We are here for the grape burger. Which has compelled me for a few reasons. First and foremost is this: it is a limited edition item from a themed menu. This isn’t ‘oh look at this wacky foreigners putting grapes on burgers.’ What is happening here is so much funnier than that. Because, while looking at a bunch of Chinese fast food chains, I noticed a bunch of them have seasonal grape items. This must be a signature fall flavor.

Enter the Dicos grape menu. Look at that. Every single other grape item is a dessert. Mostly ice cream. And in a flash, we can envision the set of circumstances that led the grape burger into being.
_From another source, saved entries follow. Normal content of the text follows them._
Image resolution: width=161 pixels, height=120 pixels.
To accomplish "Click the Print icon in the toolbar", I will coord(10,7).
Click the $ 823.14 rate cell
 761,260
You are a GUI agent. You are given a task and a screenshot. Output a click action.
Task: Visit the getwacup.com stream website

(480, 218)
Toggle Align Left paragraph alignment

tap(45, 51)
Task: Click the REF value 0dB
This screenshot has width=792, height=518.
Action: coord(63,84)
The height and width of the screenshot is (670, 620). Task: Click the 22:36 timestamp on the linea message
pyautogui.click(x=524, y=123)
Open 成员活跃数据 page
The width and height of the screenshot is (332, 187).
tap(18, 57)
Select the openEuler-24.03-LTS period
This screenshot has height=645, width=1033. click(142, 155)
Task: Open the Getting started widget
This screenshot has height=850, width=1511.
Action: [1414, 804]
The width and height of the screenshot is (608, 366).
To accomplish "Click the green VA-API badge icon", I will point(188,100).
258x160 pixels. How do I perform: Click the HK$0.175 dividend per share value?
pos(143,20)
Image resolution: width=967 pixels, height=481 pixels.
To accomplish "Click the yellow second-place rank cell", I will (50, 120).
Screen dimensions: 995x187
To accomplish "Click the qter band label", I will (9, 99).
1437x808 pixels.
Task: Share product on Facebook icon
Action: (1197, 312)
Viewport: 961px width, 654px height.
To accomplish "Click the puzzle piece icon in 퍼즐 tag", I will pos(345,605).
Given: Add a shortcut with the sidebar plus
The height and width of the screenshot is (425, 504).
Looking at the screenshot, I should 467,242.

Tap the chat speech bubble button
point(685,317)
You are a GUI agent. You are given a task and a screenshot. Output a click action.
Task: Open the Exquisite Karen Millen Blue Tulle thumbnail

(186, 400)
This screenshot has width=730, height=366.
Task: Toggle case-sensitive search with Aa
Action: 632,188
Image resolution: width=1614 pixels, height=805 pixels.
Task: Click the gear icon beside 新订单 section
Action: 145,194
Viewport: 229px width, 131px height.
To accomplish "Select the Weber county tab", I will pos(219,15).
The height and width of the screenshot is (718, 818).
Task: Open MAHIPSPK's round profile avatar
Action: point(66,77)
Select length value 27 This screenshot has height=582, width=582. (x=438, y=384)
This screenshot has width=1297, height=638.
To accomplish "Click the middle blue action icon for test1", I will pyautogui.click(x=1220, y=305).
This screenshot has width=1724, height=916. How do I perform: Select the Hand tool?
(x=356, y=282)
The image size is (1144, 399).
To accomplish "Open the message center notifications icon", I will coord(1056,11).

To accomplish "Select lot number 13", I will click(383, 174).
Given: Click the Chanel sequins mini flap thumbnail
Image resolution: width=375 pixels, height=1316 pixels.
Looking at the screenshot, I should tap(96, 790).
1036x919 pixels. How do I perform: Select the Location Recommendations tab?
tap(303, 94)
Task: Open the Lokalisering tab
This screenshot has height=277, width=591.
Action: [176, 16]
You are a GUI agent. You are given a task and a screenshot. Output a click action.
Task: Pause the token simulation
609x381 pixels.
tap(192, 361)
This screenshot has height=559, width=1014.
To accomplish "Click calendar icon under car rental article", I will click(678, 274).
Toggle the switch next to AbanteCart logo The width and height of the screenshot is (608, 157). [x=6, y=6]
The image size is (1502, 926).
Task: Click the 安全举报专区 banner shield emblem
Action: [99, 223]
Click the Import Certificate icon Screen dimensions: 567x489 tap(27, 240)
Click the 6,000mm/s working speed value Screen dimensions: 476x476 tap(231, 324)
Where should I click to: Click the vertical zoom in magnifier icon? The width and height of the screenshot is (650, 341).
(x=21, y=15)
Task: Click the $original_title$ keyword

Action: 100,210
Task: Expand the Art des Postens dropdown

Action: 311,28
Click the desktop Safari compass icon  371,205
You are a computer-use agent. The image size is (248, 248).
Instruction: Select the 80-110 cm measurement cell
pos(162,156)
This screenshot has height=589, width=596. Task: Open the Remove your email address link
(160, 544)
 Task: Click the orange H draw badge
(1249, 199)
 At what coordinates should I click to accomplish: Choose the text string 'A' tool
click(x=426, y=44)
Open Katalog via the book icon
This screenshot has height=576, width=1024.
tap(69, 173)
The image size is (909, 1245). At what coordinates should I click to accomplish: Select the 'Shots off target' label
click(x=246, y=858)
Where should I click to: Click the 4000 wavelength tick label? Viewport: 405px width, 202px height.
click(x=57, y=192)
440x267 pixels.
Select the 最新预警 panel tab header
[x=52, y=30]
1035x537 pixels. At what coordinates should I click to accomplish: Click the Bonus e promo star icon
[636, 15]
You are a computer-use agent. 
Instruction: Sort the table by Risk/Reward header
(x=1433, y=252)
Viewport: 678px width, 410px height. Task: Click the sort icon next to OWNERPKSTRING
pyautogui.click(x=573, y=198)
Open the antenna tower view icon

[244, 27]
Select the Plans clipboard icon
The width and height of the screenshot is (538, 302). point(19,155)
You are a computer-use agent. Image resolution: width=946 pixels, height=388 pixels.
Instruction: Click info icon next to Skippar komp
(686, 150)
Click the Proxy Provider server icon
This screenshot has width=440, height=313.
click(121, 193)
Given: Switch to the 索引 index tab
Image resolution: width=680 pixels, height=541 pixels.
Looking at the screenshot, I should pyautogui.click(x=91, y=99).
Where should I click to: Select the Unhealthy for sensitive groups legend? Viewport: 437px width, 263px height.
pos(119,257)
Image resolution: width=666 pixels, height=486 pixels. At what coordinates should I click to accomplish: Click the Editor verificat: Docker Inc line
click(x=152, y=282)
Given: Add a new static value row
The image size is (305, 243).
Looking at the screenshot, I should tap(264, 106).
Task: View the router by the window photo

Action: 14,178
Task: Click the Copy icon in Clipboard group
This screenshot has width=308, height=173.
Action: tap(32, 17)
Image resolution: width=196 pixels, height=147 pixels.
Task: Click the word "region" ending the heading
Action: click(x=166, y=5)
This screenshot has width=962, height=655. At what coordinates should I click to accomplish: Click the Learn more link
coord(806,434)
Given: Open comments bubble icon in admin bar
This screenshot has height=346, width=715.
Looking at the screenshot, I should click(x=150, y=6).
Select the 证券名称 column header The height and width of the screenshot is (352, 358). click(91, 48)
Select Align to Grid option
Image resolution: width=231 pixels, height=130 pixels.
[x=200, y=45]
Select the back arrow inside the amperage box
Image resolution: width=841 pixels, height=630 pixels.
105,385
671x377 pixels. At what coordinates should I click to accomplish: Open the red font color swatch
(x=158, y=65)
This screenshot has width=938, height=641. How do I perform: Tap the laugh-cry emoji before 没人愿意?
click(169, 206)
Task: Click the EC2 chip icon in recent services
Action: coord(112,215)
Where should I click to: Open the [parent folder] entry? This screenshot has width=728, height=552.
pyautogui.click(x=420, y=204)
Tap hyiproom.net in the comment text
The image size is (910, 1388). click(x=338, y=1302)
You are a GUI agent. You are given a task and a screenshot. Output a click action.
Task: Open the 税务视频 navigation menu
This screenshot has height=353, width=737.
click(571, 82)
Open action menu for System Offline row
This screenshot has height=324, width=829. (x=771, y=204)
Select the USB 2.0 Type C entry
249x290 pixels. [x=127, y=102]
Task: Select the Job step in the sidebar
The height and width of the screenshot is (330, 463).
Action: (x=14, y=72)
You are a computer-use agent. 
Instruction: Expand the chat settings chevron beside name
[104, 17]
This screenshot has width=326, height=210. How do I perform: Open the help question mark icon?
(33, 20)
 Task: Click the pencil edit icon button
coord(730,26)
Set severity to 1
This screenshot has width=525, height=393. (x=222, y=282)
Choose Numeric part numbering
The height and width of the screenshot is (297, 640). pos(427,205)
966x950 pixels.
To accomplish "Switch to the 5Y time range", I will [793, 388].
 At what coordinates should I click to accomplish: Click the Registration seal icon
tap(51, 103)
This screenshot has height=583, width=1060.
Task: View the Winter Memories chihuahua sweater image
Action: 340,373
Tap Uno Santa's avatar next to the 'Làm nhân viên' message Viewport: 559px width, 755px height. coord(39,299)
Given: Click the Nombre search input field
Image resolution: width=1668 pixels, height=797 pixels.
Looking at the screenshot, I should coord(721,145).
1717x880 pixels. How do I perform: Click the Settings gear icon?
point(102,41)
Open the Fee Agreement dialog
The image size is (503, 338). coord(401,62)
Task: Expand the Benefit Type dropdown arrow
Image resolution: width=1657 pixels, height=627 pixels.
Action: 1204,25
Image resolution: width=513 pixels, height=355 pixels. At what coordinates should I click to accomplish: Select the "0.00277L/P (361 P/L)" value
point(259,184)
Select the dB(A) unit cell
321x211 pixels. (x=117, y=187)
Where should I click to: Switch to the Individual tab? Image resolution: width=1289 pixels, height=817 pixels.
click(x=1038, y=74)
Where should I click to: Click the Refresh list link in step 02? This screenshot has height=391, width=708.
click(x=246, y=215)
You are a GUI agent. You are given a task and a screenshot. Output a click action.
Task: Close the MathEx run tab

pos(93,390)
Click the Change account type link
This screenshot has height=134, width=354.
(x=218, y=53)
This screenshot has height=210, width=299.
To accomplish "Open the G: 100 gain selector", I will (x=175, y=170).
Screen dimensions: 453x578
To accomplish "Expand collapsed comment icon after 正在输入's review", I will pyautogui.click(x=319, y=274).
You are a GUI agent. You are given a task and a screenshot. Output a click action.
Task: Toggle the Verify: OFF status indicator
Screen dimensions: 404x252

You are the menu developer at a chicken chain. ‘We are doing grapes for fall again!’ Your boss tells you. ‘Grapes’ you think. Grapes. You and your team come up with several delicious looking grape items. You send them to your boss. Your boss emails them back with one line, ‘Looks great but we need a chicken option.’

A chicken option?? With grapes??? You and your team are exhausted. You want to go home. You want to stop thinking about grapes. Eventually, one of your coworkers pipes up. ‘What if we just fuckin—put grapes on the chicken sandwich?’ A murmur rumbles throughout the room. Nobody has a better idea. You send it to your boss, hoping somewhere back in your lizard brain that this will get you fired and you won’t ever have to think about chicken sandwiches again. Six months later you see an ad on the train for the sunshine green grape chicken burger. The crazy bastards actually did it. You shake your head, and stare at anything else.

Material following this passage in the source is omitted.